Le château ambulant. Le château de Nanterre n’a pas toujours eu ce surnom. Son pavillon de 2000 m² et son parc de 5000 m² étaient dédiés à la fabrication d’alcool de menthe et de dentifrices du Dr Pierre entre 1900 et 1940. Après quelques années en friche, le site prestigieux est désormais passé entre les mains d’Étic, société foncière qui lui a confié une nouvelle mission de sauvetage : accueillir associations et startups qui brillent par leur impact environnemental et social.

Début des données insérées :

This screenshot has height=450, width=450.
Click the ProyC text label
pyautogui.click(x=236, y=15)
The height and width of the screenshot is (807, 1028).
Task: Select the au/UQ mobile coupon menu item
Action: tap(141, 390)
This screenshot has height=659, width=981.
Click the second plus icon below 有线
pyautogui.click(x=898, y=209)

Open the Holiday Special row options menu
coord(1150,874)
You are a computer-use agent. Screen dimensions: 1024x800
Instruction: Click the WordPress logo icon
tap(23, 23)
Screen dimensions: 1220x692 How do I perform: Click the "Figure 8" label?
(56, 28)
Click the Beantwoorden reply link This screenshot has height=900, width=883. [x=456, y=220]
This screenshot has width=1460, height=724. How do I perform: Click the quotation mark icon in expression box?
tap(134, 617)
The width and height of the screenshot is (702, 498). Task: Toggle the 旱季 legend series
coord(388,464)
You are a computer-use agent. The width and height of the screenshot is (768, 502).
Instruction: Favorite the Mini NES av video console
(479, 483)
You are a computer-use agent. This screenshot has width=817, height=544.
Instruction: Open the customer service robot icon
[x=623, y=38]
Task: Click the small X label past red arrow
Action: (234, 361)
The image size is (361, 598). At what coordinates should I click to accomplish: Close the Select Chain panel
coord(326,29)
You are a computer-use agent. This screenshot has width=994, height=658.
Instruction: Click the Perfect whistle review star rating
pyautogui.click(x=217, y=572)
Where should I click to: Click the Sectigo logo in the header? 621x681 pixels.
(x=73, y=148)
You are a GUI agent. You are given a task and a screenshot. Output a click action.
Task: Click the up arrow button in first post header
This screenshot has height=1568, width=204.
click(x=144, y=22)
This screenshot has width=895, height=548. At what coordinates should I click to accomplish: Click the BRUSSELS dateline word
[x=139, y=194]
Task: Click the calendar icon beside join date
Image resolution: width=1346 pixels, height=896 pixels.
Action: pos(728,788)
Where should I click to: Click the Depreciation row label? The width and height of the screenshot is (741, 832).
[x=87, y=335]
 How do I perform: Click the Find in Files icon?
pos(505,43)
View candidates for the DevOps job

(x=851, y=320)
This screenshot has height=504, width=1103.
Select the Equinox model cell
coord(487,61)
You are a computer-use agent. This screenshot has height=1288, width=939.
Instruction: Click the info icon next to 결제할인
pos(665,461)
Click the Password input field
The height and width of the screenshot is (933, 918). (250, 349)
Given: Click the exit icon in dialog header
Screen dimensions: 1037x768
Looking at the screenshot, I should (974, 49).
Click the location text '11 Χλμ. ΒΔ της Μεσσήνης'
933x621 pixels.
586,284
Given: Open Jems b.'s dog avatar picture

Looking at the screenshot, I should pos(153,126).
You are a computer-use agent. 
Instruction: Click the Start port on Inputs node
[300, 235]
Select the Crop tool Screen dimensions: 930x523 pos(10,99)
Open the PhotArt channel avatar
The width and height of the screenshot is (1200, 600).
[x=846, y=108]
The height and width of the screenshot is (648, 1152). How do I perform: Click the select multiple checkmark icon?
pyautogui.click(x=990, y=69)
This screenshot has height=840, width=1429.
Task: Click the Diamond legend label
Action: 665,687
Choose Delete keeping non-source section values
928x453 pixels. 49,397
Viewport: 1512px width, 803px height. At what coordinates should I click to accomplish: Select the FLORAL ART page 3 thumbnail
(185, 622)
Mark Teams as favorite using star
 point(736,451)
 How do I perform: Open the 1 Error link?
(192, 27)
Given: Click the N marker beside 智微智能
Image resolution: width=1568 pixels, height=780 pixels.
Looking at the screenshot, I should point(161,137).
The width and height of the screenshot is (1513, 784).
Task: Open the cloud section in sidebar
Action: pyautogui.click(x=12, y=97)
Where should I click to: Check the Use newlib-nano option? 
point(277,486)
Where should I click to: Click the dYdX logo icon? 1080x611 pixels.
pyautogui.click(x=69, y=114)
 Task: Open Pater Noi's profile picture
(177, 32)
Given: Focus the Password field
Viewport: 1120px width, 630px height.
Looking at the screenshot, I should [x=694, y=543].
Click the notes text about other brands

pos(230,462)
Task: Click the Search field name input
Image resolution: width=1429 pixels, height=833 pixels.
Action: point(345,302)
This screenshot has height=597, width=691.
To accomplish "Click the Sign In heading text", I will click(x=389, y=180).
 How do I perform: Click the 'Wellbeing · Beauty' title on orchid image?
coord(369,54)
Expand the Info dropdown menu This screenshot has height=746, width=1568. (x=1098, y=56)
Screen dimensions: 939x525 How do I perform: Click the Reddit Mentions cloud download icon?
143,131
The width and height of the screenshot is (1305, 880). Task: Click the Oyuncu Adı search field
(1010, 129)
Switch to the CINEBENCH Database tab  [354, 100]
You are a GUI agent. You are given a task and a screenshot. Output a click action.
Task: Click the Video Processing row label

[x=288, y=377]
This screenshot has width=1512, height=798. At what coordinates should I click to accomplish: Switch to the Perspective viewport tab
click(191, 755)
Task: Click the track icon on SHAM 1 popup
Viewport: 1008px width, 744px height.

« On aime que dans un même centre il y ait deux ou trois thématiques, parce qu’on est pour le décloisonnement. Le fait que des structures de secteurs différents se croisent, ça leur permet d’être plus innovantes et de s’enrichir les unes les autres », explique Cécile Galoselva, PDG d’Étic.
Good à tous les étages. Au rez-de-chaussée s’étendent les cuisines partagées de l’incubateur culinaire United Kitchens et le restaurant d’alimentation durable pour tous Foodentropie. Les jardins, où poussait autrefois la menthe poivrée, sont aujourd’hui des potagers thérapeutiques de l’association ENDAT, qui vient en aide aux personnes souffrant de troubles du comportement alimentaire. D’autres structures, axées sur la transition énergétique et sociale, devraient rejoindre l’association Les petits frères des pauvres dans les bureaux de l’étage.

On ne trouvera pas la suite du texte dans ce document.